» **EXCERPTED PASSAGE**
Ike Ibenegbu

Personal information
- Full name: Bartholomew Ikechukwu Ibenegbu
- Date of birth: February 22, 1986 (age 40)
- Place of birth: Nigeria
- Height: 1.74 m (5 ft 9 in)
- Position: Midfielder

Team information
- Current team: Enugu Rangers
- Number: 10

Senior career*
- Years: Team / Apps / (Gls)
- 2005–2006: El-Kanemi Warriors
- 2007–2008: Enyimba
- 2008–2014: Heartland
- 2014–2016: Warri Wolves
- 2016–2019: Enyimba
- 2019–: Enugu Rangers

International career^{‡}
- 2006–2009: Nigeria Beach Soccer / 10 / (5)
- 2012–: Nigeria / 13 / (6)

= Ike Ibenegbu =

Nigerian footballer (born 1986)

Bartholomew Ikechukwu Ibenegbu (born February 22, 1986), nicknamed Mosquito, is a Nigerian attacking midfielder who plays for Enugu Rangers.

» **DATA UNDER STUDY**
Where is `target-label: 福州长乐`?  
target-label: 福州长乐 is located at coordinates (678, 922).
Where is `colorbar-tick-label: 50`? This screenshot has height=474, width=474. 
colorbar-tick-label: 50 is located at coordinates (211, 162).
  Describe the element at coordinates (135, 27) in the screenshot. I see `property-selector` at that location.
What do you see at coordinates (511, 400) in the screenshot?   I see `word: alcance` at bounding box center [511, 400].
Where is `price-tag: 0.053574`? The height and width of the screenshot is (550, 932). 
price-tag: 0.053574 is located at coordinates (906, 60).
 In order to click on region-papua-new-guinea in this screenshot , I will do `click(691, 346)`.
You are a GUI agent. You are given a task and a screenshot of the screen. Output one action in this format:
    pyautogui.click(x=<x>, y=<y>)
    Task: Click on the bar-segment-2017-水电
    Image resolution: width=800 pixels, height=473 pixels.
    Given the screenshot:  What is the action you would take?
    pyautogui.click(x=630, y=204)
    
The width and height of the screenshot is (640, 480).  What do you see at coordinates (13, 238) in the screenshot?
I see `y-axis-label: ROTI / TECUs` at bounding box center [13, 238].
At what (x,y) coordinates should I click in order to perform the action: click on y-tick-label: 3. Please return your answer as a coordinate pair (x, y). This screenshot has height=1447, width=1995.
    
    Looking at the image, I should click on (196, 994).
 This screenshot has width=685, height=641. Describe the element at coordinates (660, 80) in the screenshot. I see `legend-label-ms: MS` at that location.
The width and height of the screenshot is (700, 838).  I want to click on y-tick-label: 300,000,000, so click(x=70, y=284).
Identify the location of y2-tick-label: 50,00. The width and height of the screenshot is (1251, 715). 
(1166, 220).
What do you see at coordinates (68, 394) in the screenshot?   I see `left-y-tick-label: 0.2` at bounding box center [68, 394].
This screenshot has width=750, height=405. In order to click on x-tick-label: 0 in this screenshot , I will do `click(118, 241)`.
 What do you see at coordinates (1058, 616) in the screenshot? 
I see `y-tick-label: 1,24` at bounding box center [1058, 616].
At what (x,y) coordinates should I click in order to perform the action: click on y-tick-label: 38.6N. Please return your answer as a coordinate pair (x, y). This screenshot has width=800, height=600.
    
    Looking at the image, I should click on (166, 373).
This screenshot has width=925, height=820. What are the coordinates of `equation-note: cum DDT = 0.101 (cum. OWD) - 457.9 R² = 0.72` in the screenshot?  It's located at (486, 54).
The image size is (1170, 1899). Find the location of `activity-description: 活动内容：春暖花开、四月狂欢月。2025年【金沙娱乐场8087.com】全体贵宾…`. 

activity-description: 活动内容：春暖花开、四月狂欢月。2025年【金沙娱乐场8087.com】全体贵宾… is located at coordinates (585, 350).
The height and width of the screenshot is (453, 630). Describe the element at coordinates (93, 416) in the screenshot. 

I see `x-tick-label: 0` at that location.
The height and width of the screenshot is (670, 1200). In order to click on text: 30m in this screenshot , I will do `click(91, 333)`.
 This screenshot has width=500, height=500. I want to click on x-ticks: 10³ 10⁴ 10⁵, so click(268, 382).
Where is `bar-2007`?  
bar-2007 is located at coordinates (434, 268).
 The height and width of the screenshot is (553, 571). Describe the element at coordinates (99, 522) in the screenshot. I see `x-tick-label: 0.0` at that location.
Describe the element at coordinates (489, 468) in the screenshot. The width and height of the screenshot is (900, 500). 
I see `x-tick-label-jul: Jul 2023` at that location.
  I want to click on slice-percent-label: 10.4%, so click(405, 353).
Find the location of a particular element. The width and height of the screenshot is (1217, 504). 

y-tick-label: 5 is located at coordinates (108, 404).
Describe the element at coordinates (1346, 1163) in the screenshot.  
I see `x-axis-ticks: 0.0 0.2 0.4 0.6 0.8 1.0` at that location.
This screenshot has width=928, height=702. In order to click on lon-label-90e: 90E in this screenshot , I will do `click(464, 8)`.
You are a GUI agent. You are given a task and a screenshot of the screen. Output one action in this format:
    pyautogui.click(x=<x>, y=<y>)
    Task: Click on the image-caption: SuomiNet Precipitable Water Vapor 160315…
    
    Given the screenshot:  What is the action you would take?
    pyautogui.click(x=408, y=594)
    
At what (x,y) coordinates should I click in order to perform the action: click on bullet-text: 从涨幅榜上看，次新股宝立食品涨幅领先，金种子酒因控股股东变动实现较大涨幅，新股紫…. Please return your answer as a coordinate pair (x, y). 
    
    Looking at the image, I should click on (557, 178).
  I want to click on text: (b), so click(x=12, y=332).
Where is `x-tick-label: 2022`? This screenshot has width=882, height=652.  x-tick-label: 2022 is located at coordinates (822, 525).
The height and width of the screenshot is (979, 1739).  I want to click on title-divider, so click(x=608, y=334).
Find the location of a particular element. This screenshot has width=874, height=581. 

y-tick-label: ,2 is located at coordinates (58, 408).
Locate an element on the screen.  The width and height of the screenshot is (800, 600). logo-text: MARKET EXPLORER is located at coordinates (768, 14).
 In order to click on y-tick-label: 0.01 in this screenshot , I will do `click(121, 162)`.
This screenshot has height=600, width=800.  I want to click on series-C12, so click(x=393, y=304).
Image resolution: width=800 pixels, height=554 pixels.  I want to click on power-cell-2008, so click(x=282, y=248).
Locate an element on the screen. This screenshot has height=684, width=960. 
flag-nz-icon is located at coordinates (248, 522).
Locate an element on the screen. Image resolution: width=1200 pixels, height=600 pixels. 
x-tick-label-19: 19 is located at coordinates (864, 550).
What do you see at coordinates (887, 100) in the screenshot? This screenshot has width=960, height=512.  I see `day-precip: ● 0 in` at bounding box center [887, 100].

» **TO DO**
1. According to the Ike Ibenegbu profile above, what is Ibenegbu's nickname?
2. Write out, word for word, the part of the Ike Ibenegbu profile starting with "- 2005–2006: El-Kanemi" and going on through "Soccer / 10 / (5)".

» **SOLUTION SET**
1. Mosquito

2.
- 2005–2006: El-Kanemi Warriors
- 2007–2008: Enyimba
- 2008–2014: Heartland
- 2014–2016: Warri Wolves
- 2016–2019: Enyimba
- 2019–: Enugu Rangers

International career^{‡}
- 2006–2009: Nigeria Beach Soccer / 10 / (5)